**** Supplied data

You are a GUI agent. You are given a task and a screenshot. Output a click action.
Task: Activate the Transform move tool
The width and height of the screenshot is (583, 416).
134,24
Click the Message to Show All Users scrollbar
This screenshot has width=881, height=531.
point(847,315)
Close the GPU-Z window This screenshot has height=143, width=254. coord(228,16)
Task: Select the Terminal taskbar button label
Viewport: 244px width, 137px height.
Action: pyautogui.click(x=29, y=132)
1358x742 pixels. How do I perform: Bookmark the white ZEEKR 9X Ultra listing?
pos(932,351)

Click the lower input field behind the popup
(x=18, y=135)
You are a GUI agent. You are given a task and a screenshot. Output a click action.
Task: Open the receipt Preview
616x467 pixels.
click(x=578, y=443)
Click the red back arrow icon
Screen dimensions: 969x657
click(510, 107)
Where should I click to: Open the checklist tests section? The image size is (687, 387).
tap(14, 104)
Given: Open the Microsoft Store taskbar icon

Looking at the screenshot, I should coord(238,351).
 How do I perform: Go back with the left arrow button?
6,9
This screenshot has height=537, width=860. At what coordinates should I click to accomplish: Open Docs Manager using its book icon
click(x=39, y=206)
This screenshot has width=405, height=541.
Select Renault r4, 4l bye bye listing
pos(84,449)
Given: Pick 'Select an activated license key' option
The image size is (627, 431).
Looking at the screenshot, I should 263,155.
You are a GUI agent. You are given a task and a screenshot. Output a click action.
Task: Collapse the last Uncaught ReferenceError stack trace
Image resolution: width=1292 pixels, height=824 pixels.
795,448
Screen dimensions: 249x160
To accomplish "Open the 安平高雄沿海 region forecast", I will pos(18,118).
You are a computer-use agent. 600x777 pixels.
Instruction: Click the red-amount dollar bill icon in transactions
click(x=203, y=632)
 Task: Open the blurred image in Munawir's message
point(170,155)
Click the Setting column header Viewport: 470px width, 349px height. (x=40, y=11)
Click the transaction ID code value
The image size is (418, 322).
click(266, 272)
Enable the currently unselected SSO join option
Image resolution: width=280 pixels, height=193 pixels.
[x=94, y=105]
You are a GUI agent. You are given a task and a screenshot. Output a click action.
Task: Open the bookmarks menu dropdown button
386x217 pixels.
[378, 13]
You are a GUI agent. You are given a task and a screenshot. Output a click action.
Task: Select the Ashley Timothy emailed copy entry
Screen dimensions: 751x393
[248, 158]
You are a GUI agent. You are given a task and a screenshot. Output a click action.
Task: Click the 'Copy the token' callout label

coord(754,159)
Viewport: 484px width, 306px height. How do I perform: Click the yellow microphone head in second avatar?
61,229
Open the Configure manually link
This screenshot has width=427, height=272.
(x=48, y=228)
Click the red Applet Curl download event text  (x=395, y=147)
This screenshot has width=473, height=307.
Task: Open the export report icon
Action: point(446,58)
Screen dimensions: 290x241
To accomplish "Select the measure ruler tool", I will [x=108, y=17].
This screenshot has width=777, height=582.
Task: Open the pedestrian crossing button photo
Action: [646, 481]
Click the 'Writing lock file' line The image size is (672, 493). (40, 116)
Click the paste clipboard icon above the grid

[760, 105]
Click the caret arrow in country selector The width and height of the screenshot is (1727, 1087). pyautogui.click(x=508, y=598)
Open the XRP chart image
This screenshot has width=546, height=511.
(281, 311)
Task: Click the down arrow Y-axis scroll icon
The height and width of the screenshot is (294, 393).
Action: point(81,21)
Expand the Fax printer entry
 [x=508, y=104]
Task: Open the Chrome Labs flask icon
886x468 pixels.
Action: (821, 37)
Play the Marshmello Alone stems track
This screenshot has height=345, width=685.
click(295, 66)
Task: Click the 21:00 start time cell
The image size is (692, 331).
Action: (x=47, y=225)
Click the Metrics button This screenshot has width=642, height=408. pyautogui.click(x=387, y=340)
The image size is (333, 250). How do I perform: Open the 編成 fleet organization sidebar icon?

********

Would you please write out, exactly and with no other lines, the stretch of the listing above from the line containing "Screen dimensions: 969x657" through the line containing "You are a computer-use agent. 600x777 pixels."?

Screen dimensions: 969x657
click(510, 107)
Where should I click to: Open the checklist tests section? The image size is (687, 387).
tap(14, 104)
Given: Open the Microsoft Store taskbar icon

Looking at the screenshot, I should coord(238,351).
 How do I perform: Go back with the left arrow button?
6,9
This screenshot has height=537, width=860. At what coordinates should I click to accomplish: Open Docs Manager using its book icon
click(x=39, y=206)
This screenshot has width=405, height=541.
Select Renault r4, 4l bye bye listing
pos(84,449)
Given: Pick 'Select an activated license key' option
The image size is (627, 431).
Looking at the screenshot, I should 263,155.
You are a GUI agent. You are given a task and a screenshot. Output a click action.
Task: Collapse the last Uncaught ReferenceError stack trace
Image resolution: width=1292 pixels, height=824 pixels.
795,448
Screen dimensions: 249x160
To accomplish "Open the 安平高雄沿海 region forecast", I will pos(18,118).
You are a computer-use agent. 600x777 pixels.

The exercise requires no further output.